- DOKUMENTTEXT -
▼

Es ist also absehbar, dass die Schließung der beiden Programmkinos negative Auswirkungen auf die Filmkultur und damit auch auf die Filmwissenschaft in Mainz haben wird, da der einzige Begegnungsort mit einer ausgeprägten Filmkultur in Mainz voraussichtlich für mehrere Jahre verloren gehen wird.
Laut der Pressemitteilung von Capitol und Palatin sowie diversen Medienberichten wie zum Beispiel von der Frankfurter Rundschau, gab es schon bevor im April 2023 feststand, dass die beiden letzten Programmkinos in Mainz geschlossen werden, längere Zeit Diskussionen um die Zukunft von Capitol&Palatin. Die Stadt Mainz, die Betreiber von Capitol&Palatin, Jochen Seehuber und Eduard Zeiler sowie die neuen Besitzer:innen der Immobilie des Wohnungsbauunternehmens Fischer & Co versuchten, die Zukunft der Programmkinos in Mainz zu organisieren. Dabei ist für Außenstehende kaum einzuordnen, wer nun tatsächlich für die Schließung verantwortlich ist. Von den ehemaligen Kinobetreibern und von unterschiedlichen Kampagnen zur Erhaltung der Programmkinos werden schwere Vorwürfe gegen die Stadt und das Kulturdezernat erhoben. Es seien Versprechungen seitens der Stadt nicht eingehalten worden und man habe trotz mehrfacher Rückfrage seitens der Kinobetreiber keine Lösungen finden können. Die Stadt Mainz sieht wiederum die Gründe für die Kinoschließung im Oktober bei den jetzigen Kinobetreibern, sowie in der einfachen Marktentwicklungen. Nach der Aussage der Kinobetreiber seien die Besucher:innenzaheln jedoch kein Grund für die Kinoschließungen. Laut übereinstimmenden Medienberichten seien es viel mehr versicherungstechnische Gründe, welche zur Schließung der beiden Programmkinos führten. Demnach seien zum Beispiel im August 2023 die Wartungs- und Reaparaturgarantien ausgelaufen, was bei Schäden zu hohen Kosten hätte führen können. Eine Verlängerung der Garantien um zwei Jahre sei laut einem Artikel des Sensor nur bis März 2023 möglich gewesen. Die Stadt könne den Betreibern wohl nicht die Planungssicherheit garantieren, die es gebraucht hätte, um langfristige Investitionen zu tätigen und damit die Kinos weiter zu betreiben.

▲

- AUSZÜGE DER EINTRÄGE -

▼

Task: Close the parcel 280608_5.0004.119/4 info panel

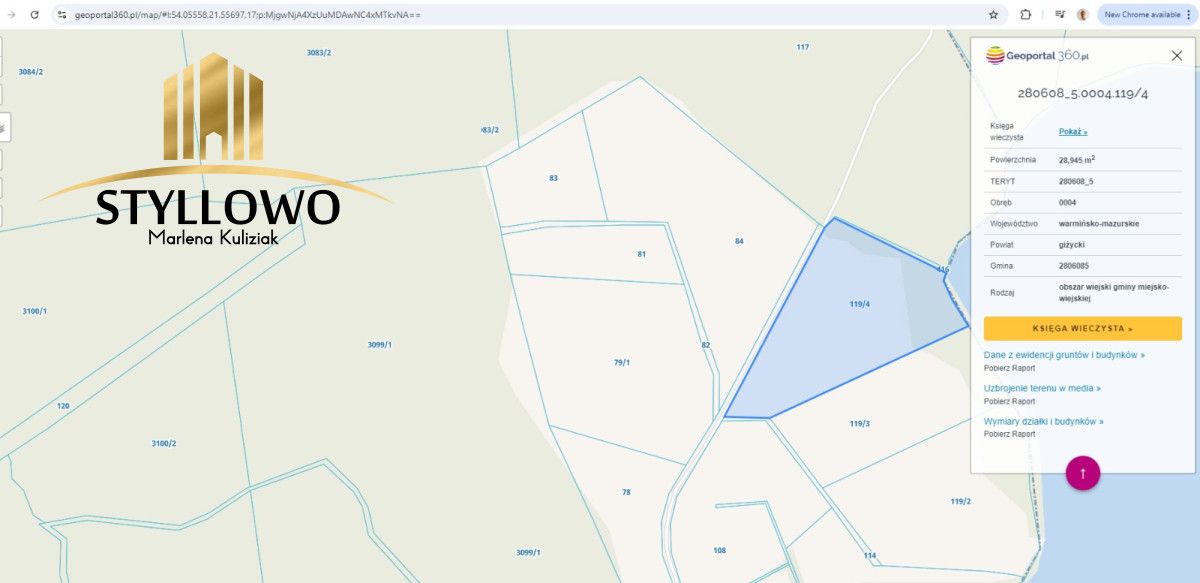Action: pyautogui.click(x=1177, y=55)
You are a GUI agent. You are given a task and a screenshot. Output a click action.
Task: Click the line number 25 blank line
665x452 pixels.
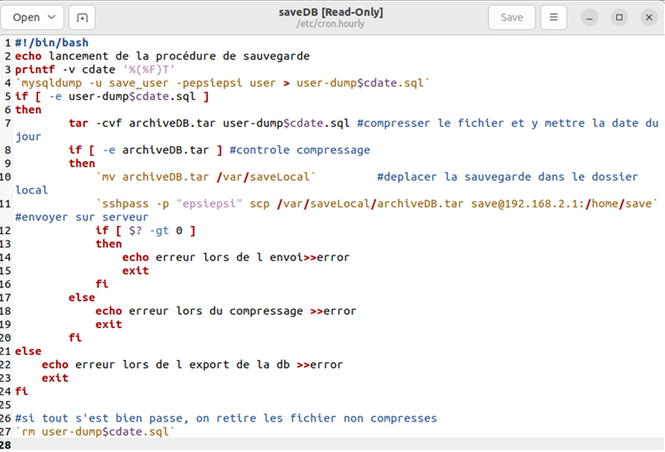click(x=100, y=404)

▲

- DIE AUFGABE -
Gib den Text über die Schließung der Mainzer Programmkinos von oben vollständig und Wort für Wort aus.

- LÖSUNG DER AUFGABE -
Es ist also absehbar, dass die Schließung der beiden Programmkinos negative Auswirkungen auf die Filmkultur und damit auch auf die Filmwissenschaft in Mainz haben wird, da der einzige Begegnungsort mit einer ausgeprägten Filmkultur in Mainz voraussichtlich für mehrere Jahre verloren gehen wird.
Laut der Pressemitteilung von Capitol und Palatin sowie diversen Medienberichten wie zum Beispiel von der Frankfurter Rundschau, gab es schon bevor im April 2023 feststand, dass die beiden letzten Programmkinos in Mainz geschlossen werden, längere Zeit Diskussionen um die Zukunft von Capitol&Palatin. Die Stadt Mainz, die Betreiber von Capitol&Palatin, Jochen Seehuber und Eduard Zeiler sowie die neuen Besitzer:innen der Immobilie des Wohnungsbauunternehmens Fischer & Co versuchten, die Zukunft der Programmkinos in Mainz zu organisieren. Dabei ist für Außenstehende kaum einzuordnen, wer nun tatsächlich für die Schließung verantwortlich ist. Von den ehemaligen Kinobetreibern und von unterschiedlichen Kampagnen zur Erhaltung der Programmkinos werden schwere Vorwürfe gegen die Stadt und das Kulturdezernat erhoben. Es seien Versprechungen seitens der Stadt nicht eingehalten worden und man habe trotz mehrfacher Rückfrage seitens der Kinobetreiber keine Lösungen finden können. Die Stadt Mainz sieht wiederum die Gründe für die Kinoschließung im Oktober bei den jetzigen Kinobetreibern, sowie in der einfachen Marktentwicklungen. Nach der Aussage der Kinobetreiber seien die Besucher:innenzaheln jedoch kein Grund für die Kinoschließungen. Laut übereinstimmenden Medienberichten seien es viel mehr versicherungstechnische Gründe, welche zur Schließung der beiden Programmkinos führten. Demnach seien zum Beispiel im August 2023 die Wartungs- und Reaparaturgarantien ausgelaufen, was bei Schäden zu hohen Kosten hätte führen können. Eine Verlängerung der Garantien um zwei Jahre sei laut einem Artikel des Sensor nur bis März 2023 möglich gewesen. Die Stadt könne den Betreibern wohl nicht die Planungssicherheit garantieren, die es gebraucht hätte, um langfristige Investitionen zu tätigen und damit die Kinos weiter zu betreiben.